Could you transcribe every entry below exactly, leaving out the pictures?

[[ Listed records, beginning ]]

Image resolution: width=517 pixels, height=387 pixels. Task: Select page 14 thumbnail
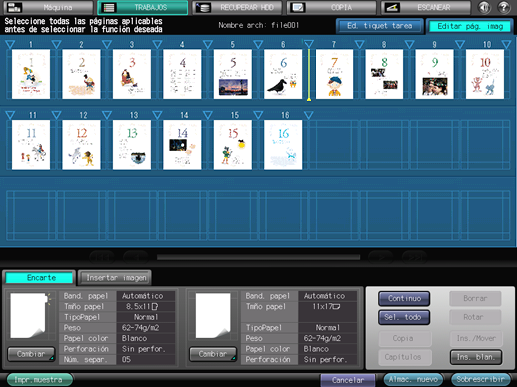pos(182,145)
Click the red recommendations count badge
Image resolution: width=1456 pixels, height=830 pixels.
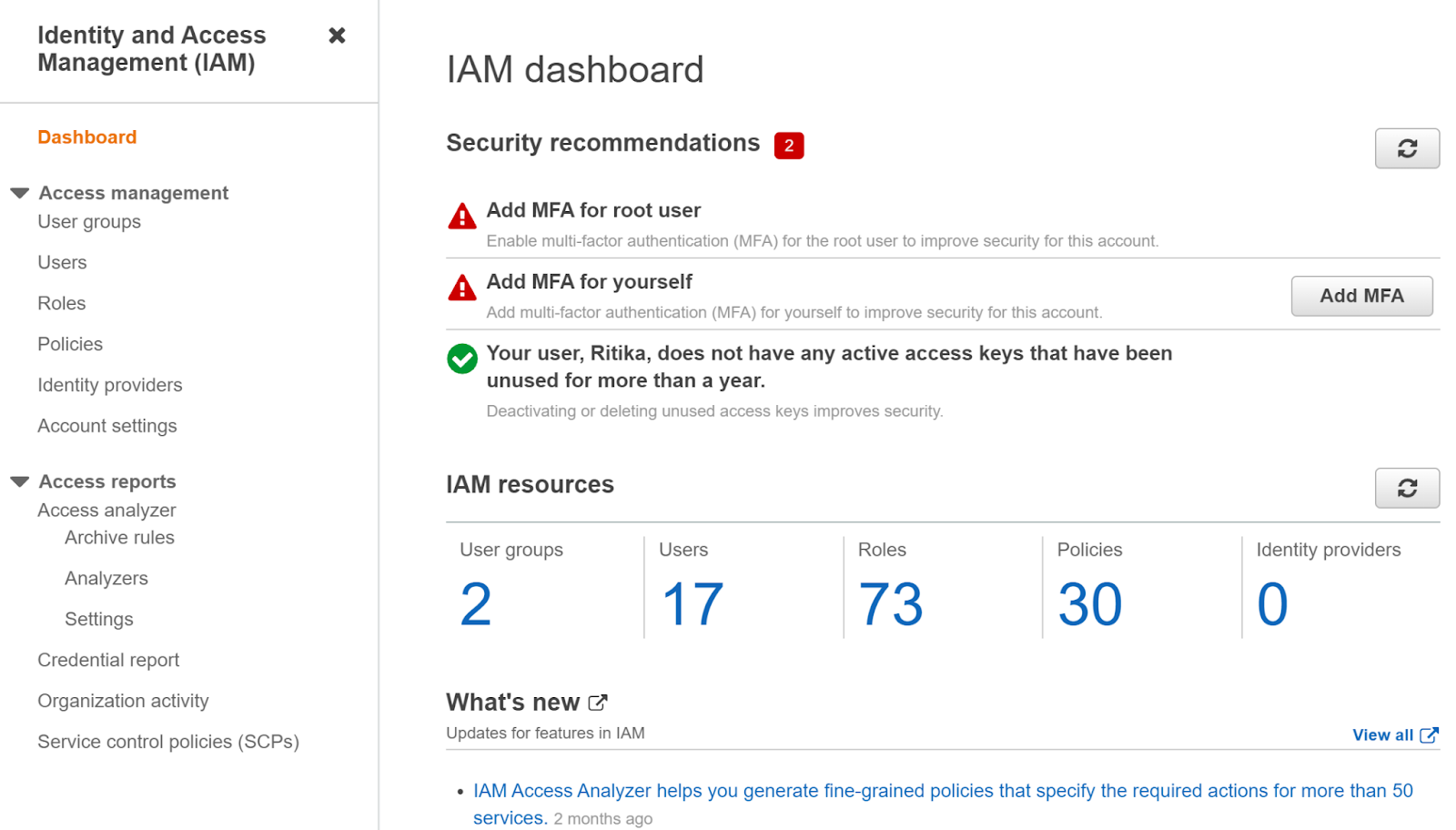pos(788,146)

[[ Listed records, end ]]

**Exercise solution**
Image resolution: width=517 pixels, height=387 pixels. Task: Select page 14 thumbnail
pos(182,145)
Click the red recommendations count badge
Image resolution: width=1456 pixels, height=830 pixels.
pos(788,146)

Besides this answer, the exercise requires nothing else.